=== Instructions to follow ===
Give back every record exactly as written.
[Start of Attachment]
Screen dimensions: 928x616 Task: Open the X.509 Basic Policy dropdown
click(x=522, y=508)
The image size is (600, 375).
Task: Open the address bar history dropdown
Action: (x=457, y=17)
[End of Attachment]
=== Answer section ===
Screen dimensions: 928x616 Task: Open the X.509 Basic Policy dropdown
click(x=522, y=508)
The image size is (600, 375).
Task: Open the address bar history dropdown
Action: (x=457, y=17)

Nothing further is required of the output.